At least 14 people were killed and dozens more were injured after an explosion ripped through a St Petersburg metro station on Monday.
Video footage on social media showed terrified passengers attempting to help the wounded. A huge hole was created in the side of one carriage with mangled metal wreckage strewn around the platform.
"People were bleeding, their hair burned," one eyewitness told LifeNews.
"We were told to move to the exit, because the movement stopped.
"People just fled. My girlfriend was in the next car that exploded. She said that he began to shake. When she came out, she saw that people were mutilated."
Where did the explosion occur?
The St Petersburg metro press office said the blast was caused by a shrapnel-loaded explosive device, adding that all stations had been shut down after the incident. The city's airport was also closed.
According to local media reports, the explosion occurred near Sadovaya and Sennaya Ploshchad stations.
Initial reports said there were two explosions, but a Russian emergency services source later disputed this in an interview with local media.
The home-made explosive device was thought to be equivalent to 200 grams of TNT and was placed on the carriage.
Who is the suspect?
Authorities in Kyrgyzstan they believed the attack had been the work of a suicide bomber, and said the perpetrator was suspected to be a 22 year old Kyrgyzstan-born man who obtained Russian citizenship named Akbarzhon Jalilov.
A bearded man who appeared on CCTV footage and who Russian television stations initially claimed was the suspected attacker turned himself into the police, saying he was innocent, after seeing himself on television. Interfax news agency reported that the man has since been eliminated from inquiries.
Other CCTV images provided by police to Russian television channels and redistributed by Reuters, which purport to show Jalilov, show a young man in a red parka and carrying a rucksack walking through a metro station.
Eyewitness: 'A thundering clap, then smoke, then a strong smell'
"We were riding in the neighboring car, and at that time it was very crowded: all the seats were taken and many were standing," said one eyewitness.
"The explosion went off between stations. There was a thundering clap, followed by a strong smell smell and smoke. We all moved to the opposite end of the wagon, people jammed together and two women passed out.
"This all was happening while the train was still moving, it didn't stop. Everyone got out at Tenologicheskom Institute station. There, we saw that the neighboring wagon was shattered, the windows blown out, no light, blood."
Explosion was act of terror
The Russian authorities have confirmed that the explosion was an act of terror.
It comes after Vladimir Putin, the Russian president, visited the site of the explosion and offered his condolences to the victims, adding that investigators viewed a "possible terror attack" as one of several reasons behind the incident.

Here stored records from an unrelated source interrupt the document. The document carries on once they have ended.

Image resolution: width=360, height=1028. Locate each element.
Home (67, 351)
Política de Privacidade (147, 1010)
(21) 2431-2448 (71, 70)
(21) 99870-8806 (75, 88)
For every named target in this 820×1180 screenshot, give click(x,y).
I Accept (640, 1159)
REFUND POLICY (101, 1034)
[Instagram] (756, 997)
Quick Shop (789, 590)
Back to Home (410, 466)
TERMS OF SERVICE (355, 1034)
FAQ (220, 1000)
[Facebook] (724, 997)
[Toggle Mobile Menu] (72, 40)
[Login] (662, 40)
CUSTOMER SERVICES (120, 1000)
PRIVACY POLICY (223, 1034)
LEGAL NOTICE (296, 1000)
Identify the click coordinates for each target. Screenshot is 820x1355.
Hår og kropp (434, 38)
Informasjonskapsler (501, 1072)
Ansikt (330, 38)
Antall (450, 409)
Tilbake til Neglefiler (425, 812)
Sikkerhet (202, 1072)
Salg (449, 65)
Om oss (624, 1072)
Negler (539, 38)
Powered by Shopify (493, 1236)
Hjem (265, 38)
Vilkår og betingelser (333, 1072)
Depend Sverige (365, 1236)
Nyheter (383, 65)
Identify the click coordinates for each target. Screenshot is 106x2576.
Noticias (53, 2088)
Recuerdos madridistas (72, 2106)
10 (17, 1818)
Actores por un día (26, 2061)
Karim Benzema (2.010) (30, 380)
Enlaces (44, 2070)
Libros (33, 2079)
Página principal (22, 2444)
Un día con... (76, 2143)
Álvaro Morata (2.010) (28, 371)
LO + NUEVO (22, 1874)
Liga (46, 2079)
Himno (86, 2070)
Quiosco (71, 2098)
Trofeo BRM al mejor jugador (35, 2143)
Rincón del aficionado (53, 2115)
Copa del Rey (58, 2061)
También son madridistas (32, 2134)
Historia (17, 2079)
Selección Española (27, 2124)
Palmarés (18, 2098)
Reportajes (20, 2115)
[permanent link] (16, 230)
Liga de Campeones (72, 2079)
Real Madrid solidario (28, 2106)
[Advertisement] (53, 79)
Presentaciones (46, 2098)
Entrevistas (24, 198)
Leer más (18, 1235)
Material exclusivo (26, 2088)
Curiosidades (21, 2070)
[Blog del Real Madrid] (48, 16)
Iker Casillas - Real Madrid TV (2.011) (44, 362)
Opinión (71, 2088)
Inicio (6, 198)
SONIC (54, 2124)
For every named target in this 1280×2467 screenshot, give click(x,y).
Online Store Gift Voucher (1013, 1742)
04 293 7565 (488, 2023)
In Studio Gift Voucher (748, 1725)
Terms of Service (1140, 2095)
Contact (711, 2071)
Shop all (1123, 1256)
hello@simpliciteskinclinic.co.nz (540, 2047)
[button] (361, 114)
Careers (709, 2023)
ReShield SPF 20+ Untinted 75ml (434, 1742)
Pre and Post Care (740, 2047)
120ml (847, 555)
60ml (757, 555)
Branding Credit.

Are terror attacks common in Russia?
Russia has been the target of attacks by Chechen militants in past years. Chechen rebel leaders have frequently threatened further attacks.
Monday’s attack was the deadliest outside the Caucasus since two suicide bombers killed 32 people in the southern city of Volgograd in December 2013.
Suicide bombers also targeted the Moscow Metro in 2010, when two female suicide bombers killed at least 38 people, and Moscow's Domodedovo international airport in 2011.
Over 330 people, half of them children, were killed in 2004 when police stormed a school in southern Russia after a hostage taking by Islamist militants.
In 2002, 120 hostages were killed when police stormed a Moscow theatre to end another hostage taking.